Our project aims to build the Oxygen hunter, a system that allows for a low oxygen intracellular environment while maintaining normal cellular metabolism, and is expected to provide a "tool" for researchers and companies that require research related to low oxygen intracellular environments. ". We have already contacted a number of companies in the human practice section and received positive responses from them regarding the possible applications we have conceived (bio-hydrogen production, bio-nitrogen fixation, bio-carbon fixation, biological control of water bodies, production of reductive drugs, etc.). (For more information, please click on the implementation page)
In our project, we used leghemoglobin and laccase for intracellular oxygen transport/depletion; in combination with an anaerobically inducible promoter, we used fluorescence intensity to reflect intracellular oxygen concentration (learn more on the design page), thus constructing a detection module and a function module respectively. The data from the experimental results show that the growth of E. coli is only marginally affected, while the intracellular oxygen concentration decreases substantially (result), which serves as our proof of concept.
Please click on the link to see the detailed modelling results (please click model) and human practice feedback (please click integrated human practice) that guided our project.
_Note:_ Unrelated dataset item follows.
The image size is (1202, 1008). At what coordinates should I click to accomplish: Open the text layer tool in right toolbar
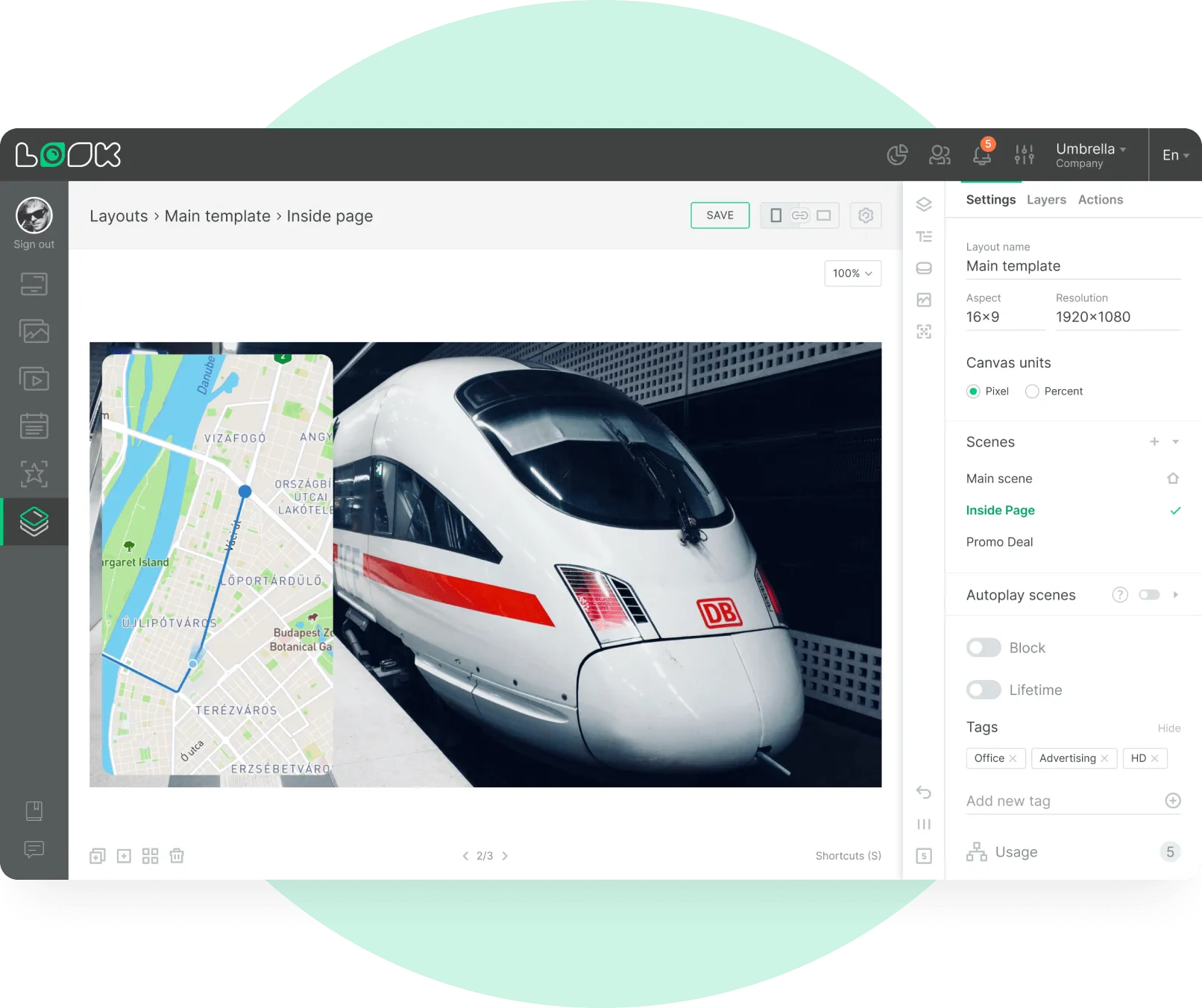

We first introduced the nirB promoter and laccase or leghemoglobin into different plasmids of E. coli and constructed lacase-function modules (Figure 1-A,B) and leghemoglobin-function modules (Figure 1-C,D), respectively. And performed growth curves and fluorescence intensity measurements. The results showed that the oxygen concentration in E. coli decreased significantly in the presence of the function module (Figure 1-A,C), but its normal growth was only affected to a certain extent (Figure 1-B,D).
Figure 1. Experimental results of single protein building function modules
(A) Laccase
group - different groups of E. coli growth curves (B) Laccase group - different groups of fluorescence
intensity
- time graphs
(C) Leghemoglobin group - growth curves of different groups of E. coli (D)
Leghemoglobin
group - fluorescence intensity of different groups - time line
After iteration, we carried out laccase - leghemoglobin co-expression experiments and obtained the best results in reducing oxygen concentration.
We introduced leghemoglobin, laccase and nirB promoter into plasmids of E. coli and successfully expressed them (Figure 2-A,B,C) and performed growth curve (Figure 2-D) and fluorescence intensity (Figure 2-E) measurements.
Figure 2. Results of modeling simulations of laccase - leghemoglobin co-expression
experiments
(A) Schematic diagram of the working mechanism of the system (B) PCR results of nirB promoter
(C) SDS results of different groups (D) E. coli growth curves measured by different groups
(E)
Fluorescence intensity-time plots of different groups
The results of the experiment show that, on the one hand, the fluorescence intensity of the E. coli introduced with the function module increased significantly compared to the blank group with only nirB introduced (Figure 2-E), which indicates that the intracellular oxygen concentration decreased significantly and the functional module played a role; at the same time, combined with the growth curve, it can be seen that the normal growth of the E. coli introduced with the function module was affected to a certain extent compared to the control group with only the nirB promoter introduced (Figure 2-D). This is due to the fact that the expression of exogenous proteins increases the metabolic burden on the cells. While,, the graph also shows that the E. coli colony numbers have remained largely stable and thus we have successfully carried out a proof of concept for the project.
Overall, the above experimental results show that our Oxygen Hunter system can achieve the construction of an intracellular hypoxic environment while basically maintaining normal cell metabolism. It can be used in many fields such as biological nitrogen fixation, biological hydrogen production, biological carbon sequestration, synthesis of reducing drugs and biological treatment of water bodies, which has good prospects.